§ **Extract**:
What Makes Criminal Suspects Give a False Confession?

By Liliana Segura, AlterNet. Posted October 2, 2007.


The confession makes a guilty verdict almost automatic. So why are many "suspects" making false confessions?


When 16-year old Kharey Wise entered the Central Park Police Precinct at 102nd St on April 20, 1989, he didn't realize what he was walking into. It was the day after one of the most grisly crimes in official New York memory-the brutal sexual assault of a woman who would become known as the Central Park Jogger-and Wise had been asked to come in along with other black and Latino youths who had allegedly been in the park the night before. Wise was taken to the scene of the crime and shown graphic pictures of the woman's injuries, which included a fractured skull. Eventually, his visit to the police station would lead to an interrogation and, after nine hours of questioning, a videotaped confession that was confusing, convoluted, and chilling.

"Oh man, blood was scattered all over the place. I couldn't look at it no more," Wise told his interrogators. "…We went to the park for trouble and got trouble, a lot of trouble. That's what they wanted and I guess that's what I wanted. When I was doing it, that's what I wanted too. I can't apologize because it's too late. Now we got to pay up for what we did."

§ **Objective**: List the three words the article on false confessions uses to describe Kharey Wise's videotaped confession.

§ **Data lines**:
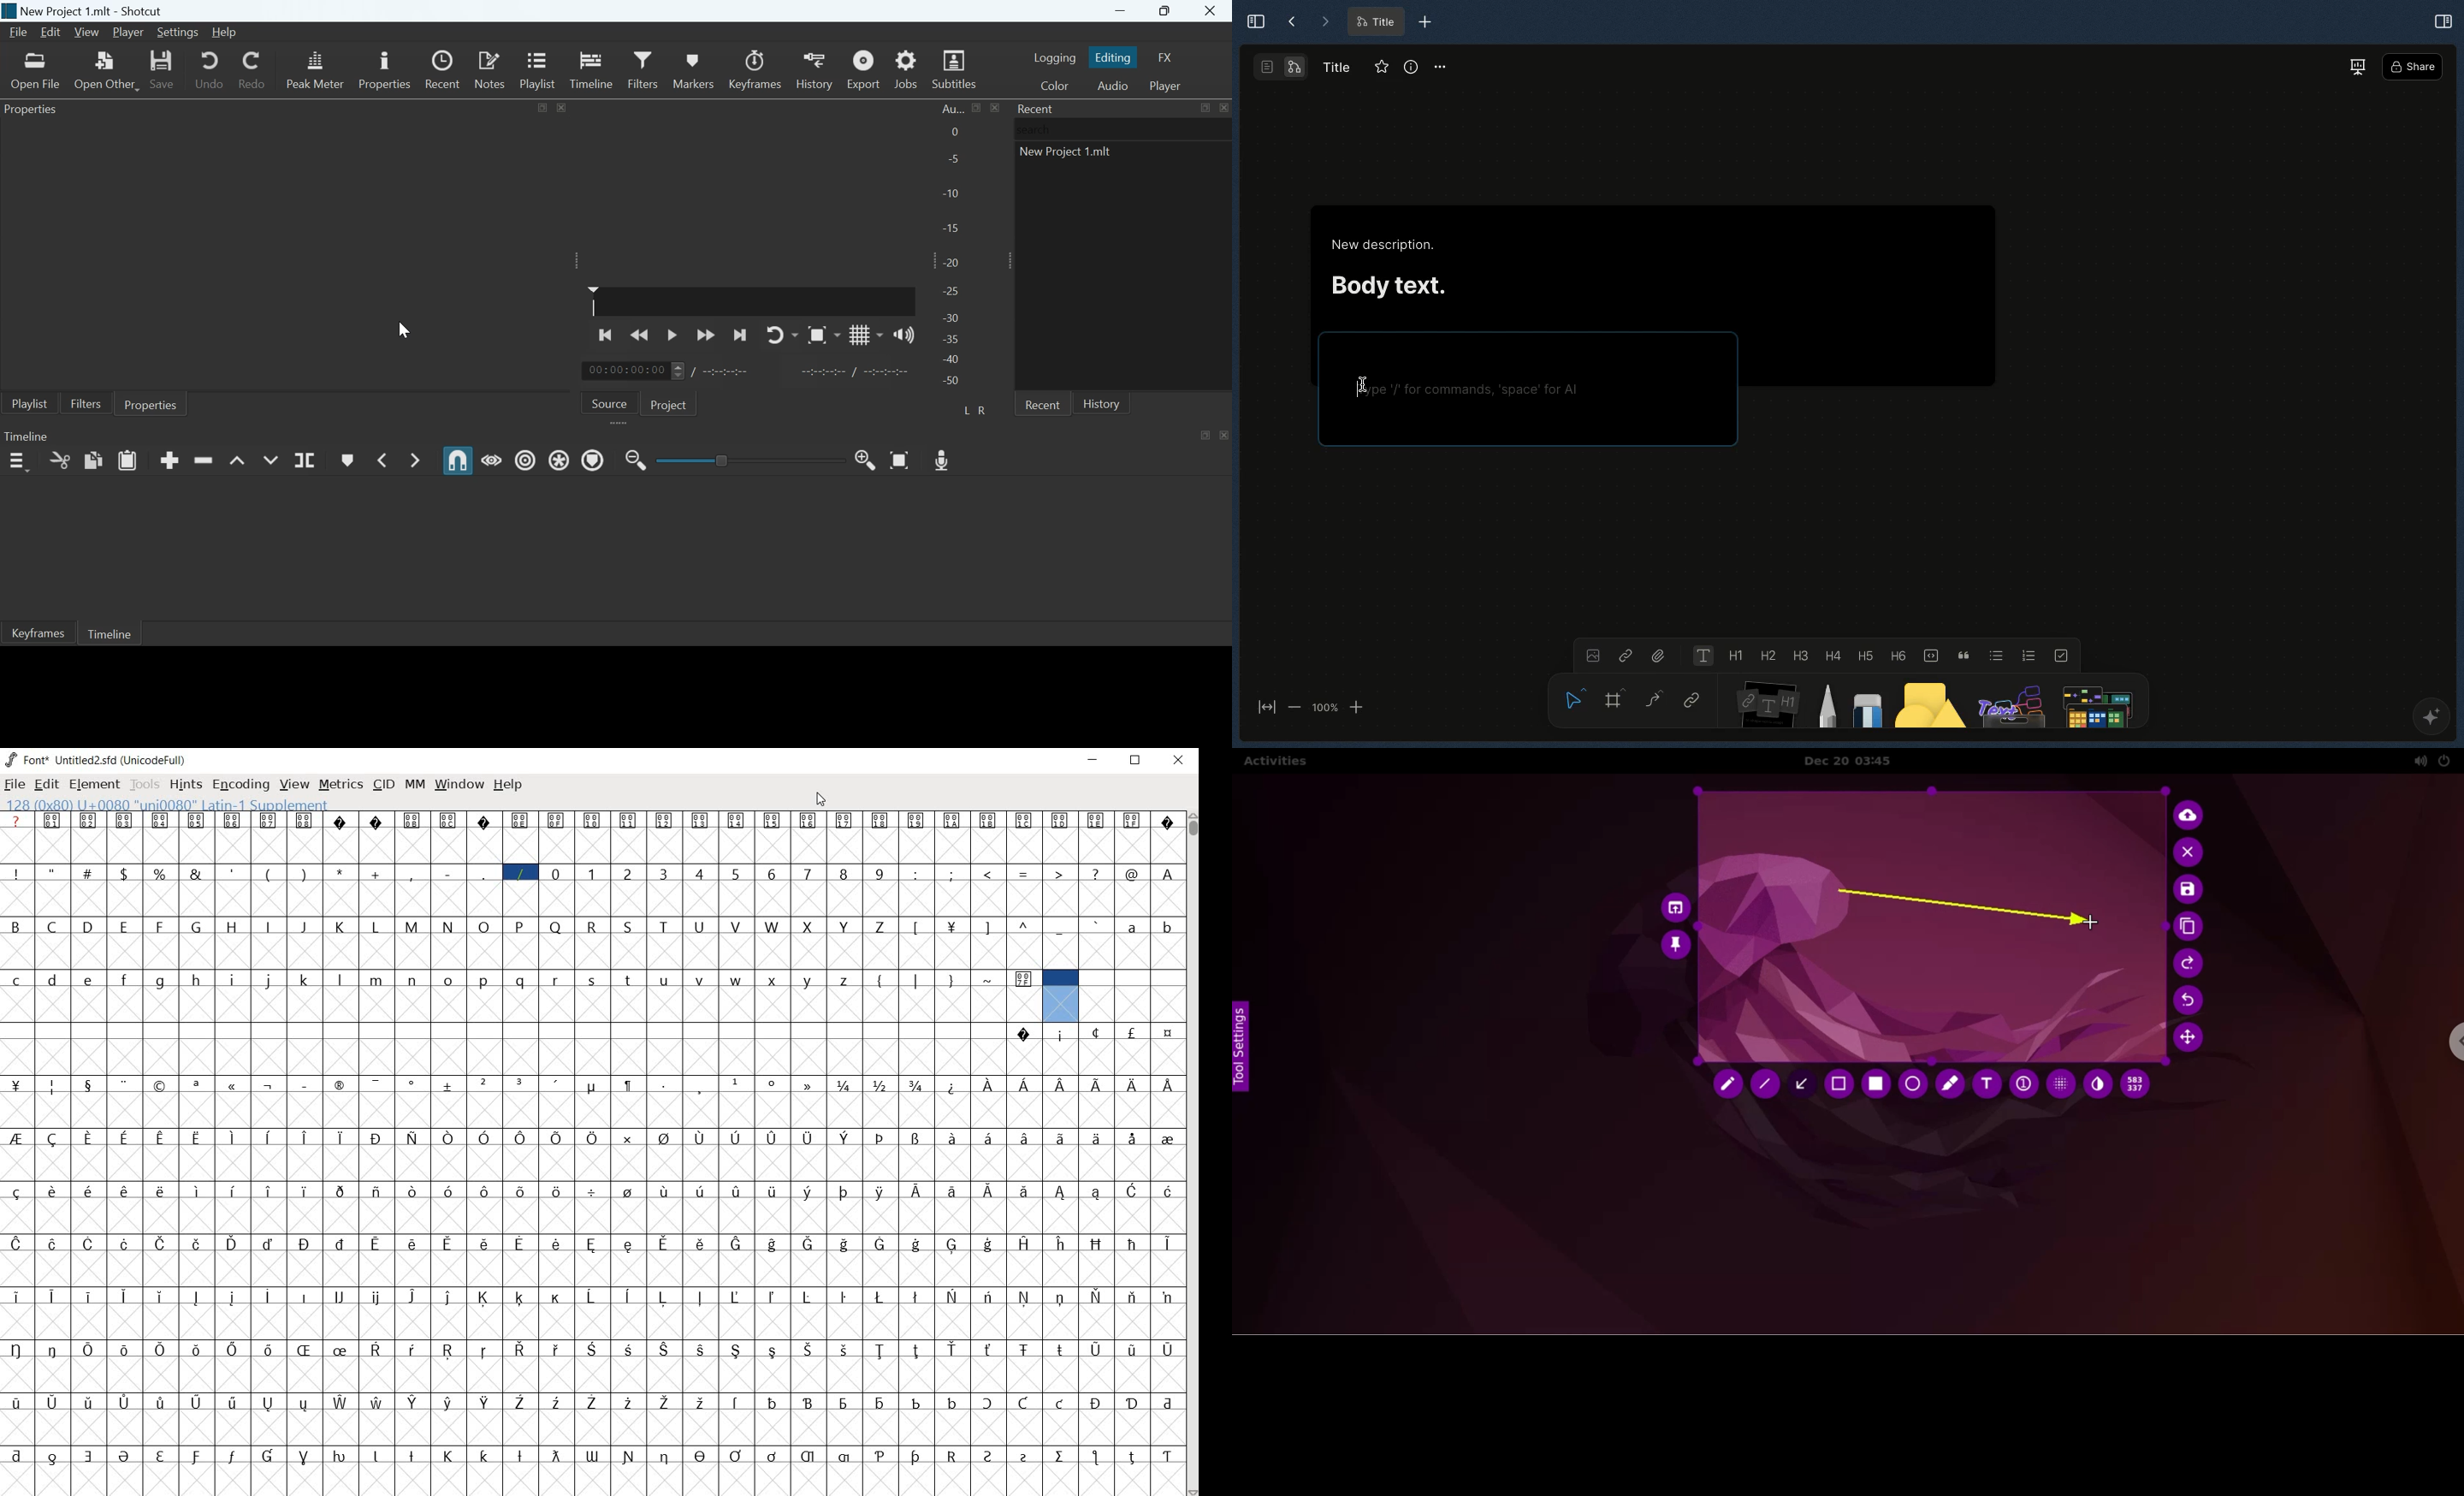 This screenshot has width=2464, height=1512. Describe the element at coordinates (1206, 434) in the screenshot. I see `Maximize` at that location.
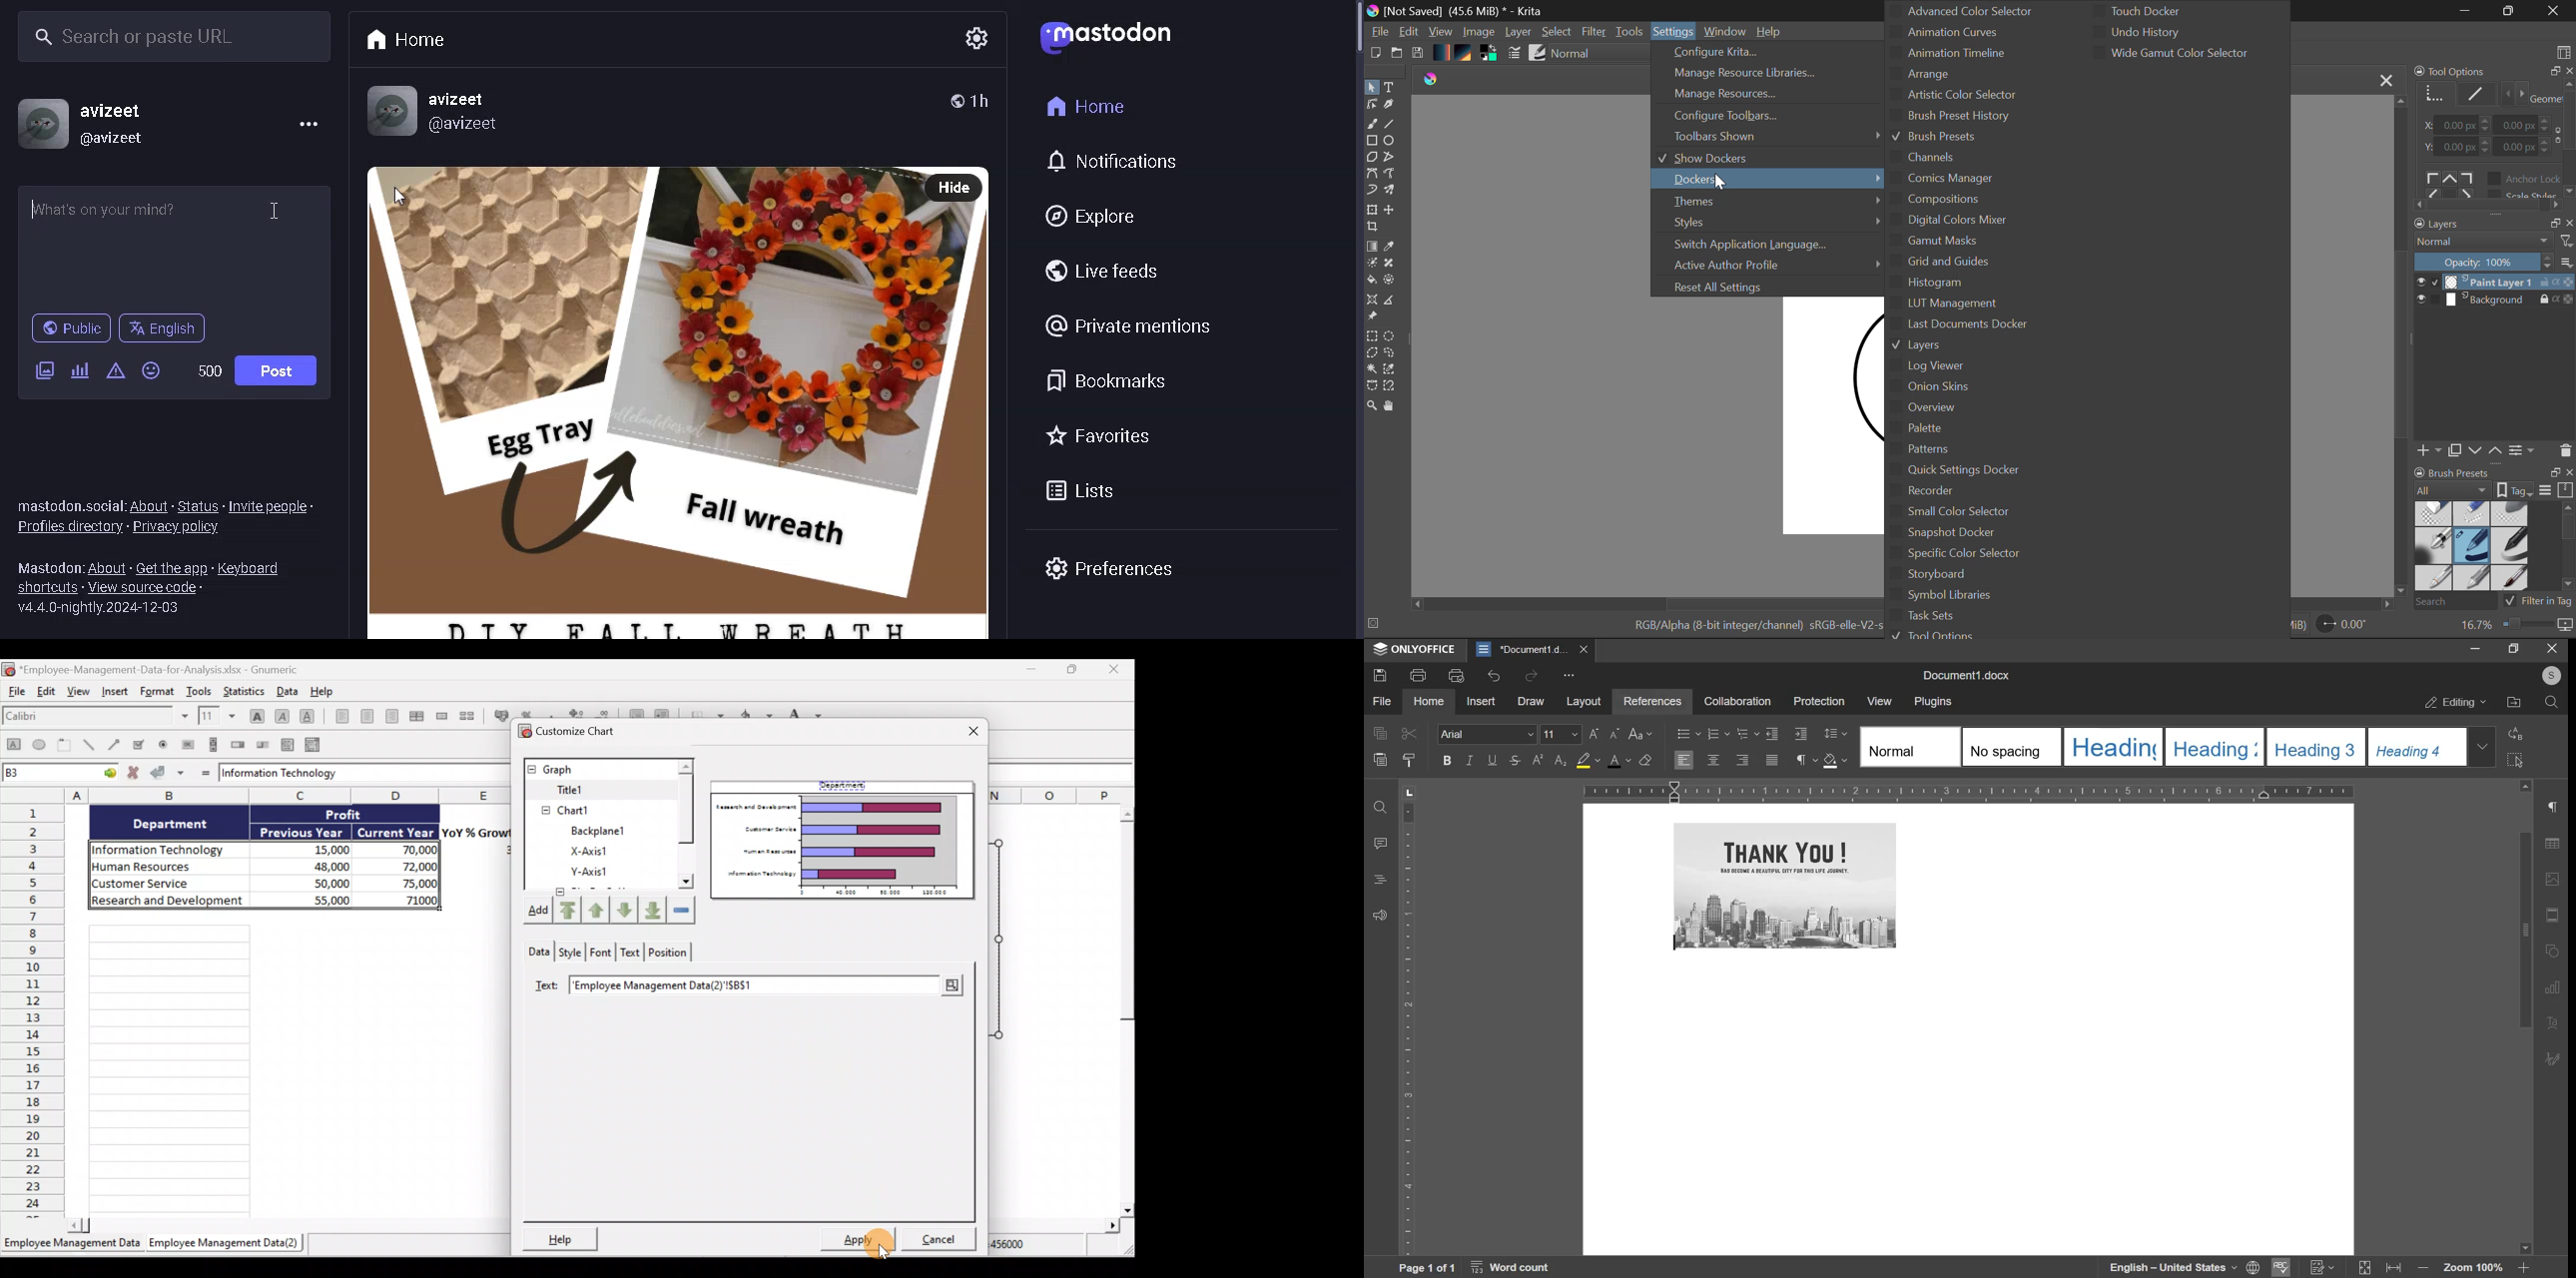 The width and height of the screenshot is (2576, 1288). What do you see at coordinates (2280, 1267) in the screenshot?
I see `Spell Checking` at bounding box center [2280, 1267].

§ **Output below**: confusing, convoluted, chilling